图1 1976-2020年ELISA相关论文发表数量
ELISA直接法简介这是Perlmann最早建立的ELISA方法,通常用于检测分子量比较大的抗体或抗原,以及抗体筛选和抗原表位作图,相比于其它的ELISA检测方法,ELISA直接法是出现最早也是操作最为简单的一种技术,待检测抗原直接包被在通量板的微孔中,加入相应的酶标记抗体和底物,使之产生显色反应,这个方法非常的受用,因为其操作步骤和所需试剂较少,减少了很多的非必要的失误和浪费,ELISA直接法也因为不需要二抗使得它的灵敏度最低,同时,制备相应的酶标记抗体需要非常多的时间,因此ELISA直接法常常只用来做抗原抗体的亲和力检测,对其进行筛选。
图2 ELISA直接法
ELISA直接法操作步骤ELISA直接法的操作大致上分为一下几步,抗原的固定化,洗去未结合的多余抗原,封闭液的再包被,洗板,加入抗体孵育,洗板,加入底物孵育,洗板,酶标仪检测。
图3 ELISA直接法的操作流程
1, 抗原的固定化
在进行抗原固定化之前,需要对酶标板材进行筛选,一般的酶标板材说明书都会根据高结合力,中结合力进行划分,也会以亲水,弱亲水,未处理和疏水四个类型进行区分,酶标板由亲水到疏水,对蛋白的结合会由强变弱,造成吸附能力的差异,所以需要根据不同的抗原对酶标板板材进行考察。
1.1 包被液(Coating buffer) ELISA直接法的第一步就是要选择合适的包被液,这一步非常重要,抗原通过长时间孵育,因疏水相互作用被动吸附到板上,当然,吸附也受其它因素的影响,例如时间,温度,包被试剂浓度以及包被液的PH等等,孵育完成之后需要用洗涤液洗去未结合的多余抗原。

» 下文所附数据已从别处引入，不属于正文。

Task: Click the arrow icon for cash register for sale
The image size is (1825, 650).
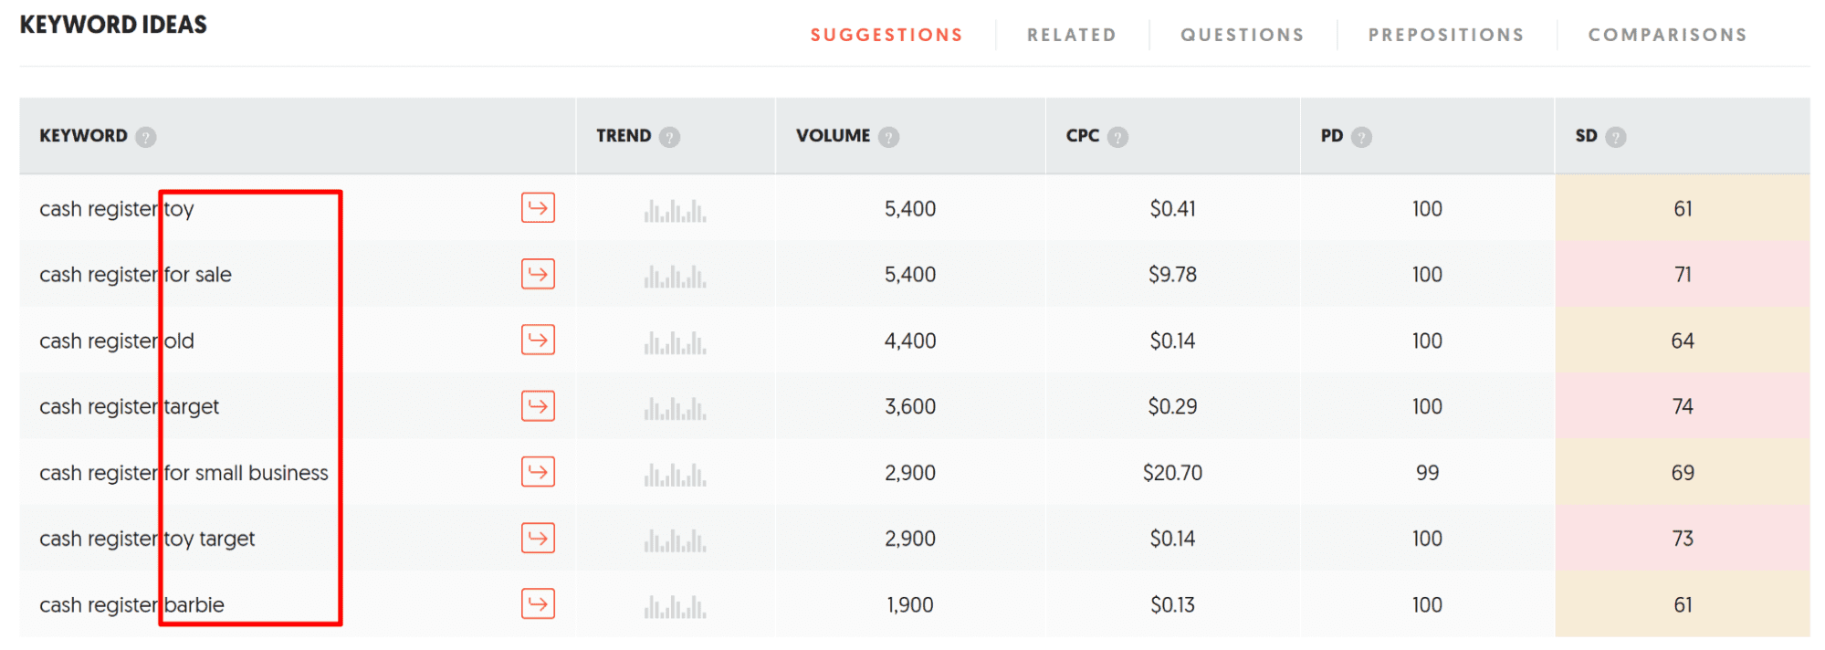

表1 抗原包被影响因素 | 合适条件 | 包被液 | 常用碳酸盐buffer或PBS buffer | 加入体积为50-100uL | 抗原浓度 | 配在包被液中 | 使用浓度为1-10ug/mL | 孵育时间和温度 | 4℃过夜或者37℃反应1-3h |
1.2 封闭液(Blocking buffer) 对于抗原固定化来说,封闭液的再一次包被是必不可少的,在抗原固定化之后,表面仍会有较多的位点并未结合抗原,这很容易造成灵敏度缺失和背景干扰的问题,加入适量封闭液,封闭孔表面未被抗原占据的位点,减少检测抗体被非特异性结合的几率。一些与检测抗体无关的蛋白或表面活性剂常用来作为封闭试剂,例如BSA,脱脂牛奶蛋白等等,37℃封闭两小时或室温封闭过夜都足够完成板表面的封闭.
图4 微孔板封闭
2, 洗涤液(Wash buffer)
ELISA操作中洗板非常关键,由于长时间的孵育,非特异性的结合会增加,这时候需要洗涤液来洗去非特异性结合的蛋白或抗体,通常为PBS,洗3-5次,每次孵育30s时间基本上可去除没有结合的非特异性分子,从经验上来看,多的洗板次数比长的洗板时间更有效,在最后一次洗板时,注意倒压板,吸去多余的液体,同时注意让板子保持湿润,也不要产生太多的气泡。
3, 标记抗体检测
常用的抗体标记酶为碱性磷酸酶(AP)或辣根过氧化物酶(HRP),AP催化底物PNPP产生水溶性的黄色产物,可在405nm读取,而HRP可以特异性的催化其底物TMB、ABTS或OPD,释放发色产物,在相应的波长下读取吸光度,TMB是最常用的,因为其反应非常灵敏,可最大程度放大信号。在加入适量的标记抗体后,在室温孵育一小时,保证的抗原抗体的充分结合,之后加入适量底物,室温孵育两小时后继续检测荧光读数,整个实验过程完成。
图5 检测抗体图
4, Trouble shooting
然而实验过程并非如文字描述的那般痛快,很容易出现一些细节问题,如酶标板洗涤不 彻底造成阳性结果,如反应时间过长造成的酶标板整体背景偏高等等,我们必须针对这些实验结果做出一些靶向性的方法处理,总结如下表:
表2 Trouble shooting
图6 ELISA直接法总结(使用MindMaster)
ELISA相关产品一览
随着ELISA技术的进步,慢慢的渗透到了疾病诊断与科学研究领域,市场前景一片辽阔,许多公司将其进行了商业化,其中包括OUSAID、sino biologics、thermo fisher、Abcam、Linco research以及R&D System等等,R&D System经过40年的发展,已经成为全球ELISA试剂盒的顶尖供应商,产品质量可靠;Abcam在中国的产品线包括一抗、二抗、免疫测定以及细胞检测试剂盒等等,检测灵敏度享有口碑;Multisciences拥有广泛的生产线,抗体种类达两万种以上,市场上获得了非常好的反响。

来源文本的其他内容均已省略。